_Work task_
Scan the records below and copy every line that contains the string "computer".

** Opening Extracted entries block **

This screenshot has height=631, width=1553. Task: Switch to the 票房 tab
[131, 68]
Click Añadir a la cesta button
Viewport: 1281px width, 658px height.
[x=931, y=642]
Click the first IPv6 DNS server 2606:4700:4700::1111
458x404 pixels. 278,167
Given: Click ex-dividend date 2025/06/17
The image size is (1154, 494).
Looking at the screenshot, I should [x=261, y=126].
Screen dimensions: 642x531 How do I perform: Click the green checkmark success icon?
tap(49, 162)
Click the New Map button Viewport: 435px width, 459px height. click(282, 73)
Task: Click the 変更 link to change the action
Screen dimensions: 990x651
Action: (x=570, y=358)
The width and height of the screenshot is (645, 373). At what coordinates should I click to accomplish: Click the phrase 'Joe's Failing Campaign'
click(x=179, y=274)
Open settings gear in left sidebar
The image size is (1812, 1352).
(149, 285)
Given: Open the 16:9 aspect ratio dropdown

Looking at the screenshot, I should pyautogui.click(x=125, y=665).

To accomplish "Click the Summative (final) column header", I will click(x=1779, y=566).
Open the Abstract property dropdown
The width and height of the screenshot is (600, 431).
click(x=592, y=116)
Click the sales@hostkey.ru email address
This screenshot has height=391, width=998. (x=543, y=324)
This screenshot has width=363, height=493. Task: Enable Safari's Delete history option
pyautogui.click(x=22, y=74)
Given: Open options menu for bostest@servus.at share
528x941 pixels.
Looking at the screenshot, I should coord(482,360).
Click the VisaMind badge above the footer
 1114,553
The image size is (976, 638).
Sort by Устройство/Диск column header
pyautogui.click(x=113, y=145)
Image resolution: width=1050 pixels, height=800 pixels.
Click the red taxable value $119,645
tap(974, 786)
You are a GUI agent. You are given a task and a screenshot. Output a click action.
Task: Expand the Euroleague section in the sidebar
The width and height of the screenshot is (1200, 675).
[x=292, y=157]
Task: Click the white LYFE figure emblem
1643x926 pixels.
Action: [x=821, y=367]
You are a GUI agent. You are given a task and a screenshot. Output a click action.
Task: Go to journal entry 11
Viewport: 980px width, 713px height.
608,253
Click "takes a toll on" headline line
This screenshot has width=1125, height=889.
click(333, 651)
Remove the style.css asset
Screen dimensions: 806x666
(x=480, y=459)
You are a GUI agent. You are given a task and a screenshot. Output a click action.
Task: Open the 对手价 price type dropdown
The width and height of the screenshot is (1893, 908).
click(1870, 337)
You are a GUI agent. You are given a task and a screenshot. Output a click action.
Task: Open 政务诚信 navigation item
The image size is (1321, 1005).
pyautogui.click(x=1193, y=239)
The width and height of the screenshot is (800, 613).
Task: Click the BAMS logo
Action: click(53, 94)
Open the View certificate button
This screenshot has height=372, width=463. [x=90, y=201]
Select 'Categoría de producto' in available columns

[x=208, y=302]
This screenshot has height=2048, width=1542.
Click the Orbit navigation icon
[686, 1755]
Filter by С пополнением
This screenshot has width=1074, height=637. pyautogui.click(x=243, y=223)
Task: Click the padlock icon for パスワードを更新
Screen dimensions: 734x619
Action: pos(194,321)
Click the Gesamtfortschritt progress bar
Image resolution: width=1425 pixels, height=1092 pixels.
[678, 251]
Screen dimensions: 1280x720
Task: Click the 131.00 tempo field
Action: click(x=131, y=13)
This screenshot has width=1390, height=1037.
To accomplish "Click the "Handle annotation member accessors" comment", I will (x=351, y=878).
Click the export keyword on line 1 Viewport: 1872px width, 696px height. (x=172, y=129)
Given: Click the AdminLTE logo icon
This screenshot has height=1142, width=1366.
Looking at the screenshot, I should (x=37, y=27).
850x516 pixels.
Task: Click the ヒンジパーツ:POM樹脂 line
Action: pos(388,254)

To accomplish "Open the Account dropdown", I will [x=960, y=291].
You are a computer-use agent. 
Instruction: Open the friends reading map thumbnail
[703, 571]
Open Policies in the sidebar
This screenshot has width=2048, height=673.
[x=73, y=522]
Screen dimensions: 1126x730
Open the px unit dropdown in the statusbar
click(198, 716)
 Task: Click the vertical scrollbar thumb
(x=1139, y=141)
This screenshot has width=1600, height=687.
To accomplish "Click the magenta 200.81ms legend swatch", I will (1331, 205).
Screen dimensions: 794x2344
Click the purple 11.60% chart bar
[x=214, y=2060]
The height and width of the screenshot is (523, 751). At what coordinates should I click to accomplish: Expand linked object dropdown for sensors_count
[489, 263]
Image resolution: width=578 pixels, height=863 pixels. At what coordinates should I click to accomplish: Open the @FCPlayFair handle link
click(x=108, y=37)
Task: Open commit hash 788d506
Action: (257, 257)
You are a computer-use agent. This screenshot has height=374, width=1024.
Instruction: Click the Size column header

** Closing Extracted entries block **

_Task answer_
You are a computer-use agent. 
You are a computer-use agent. This screenshot has height=374, width=1024.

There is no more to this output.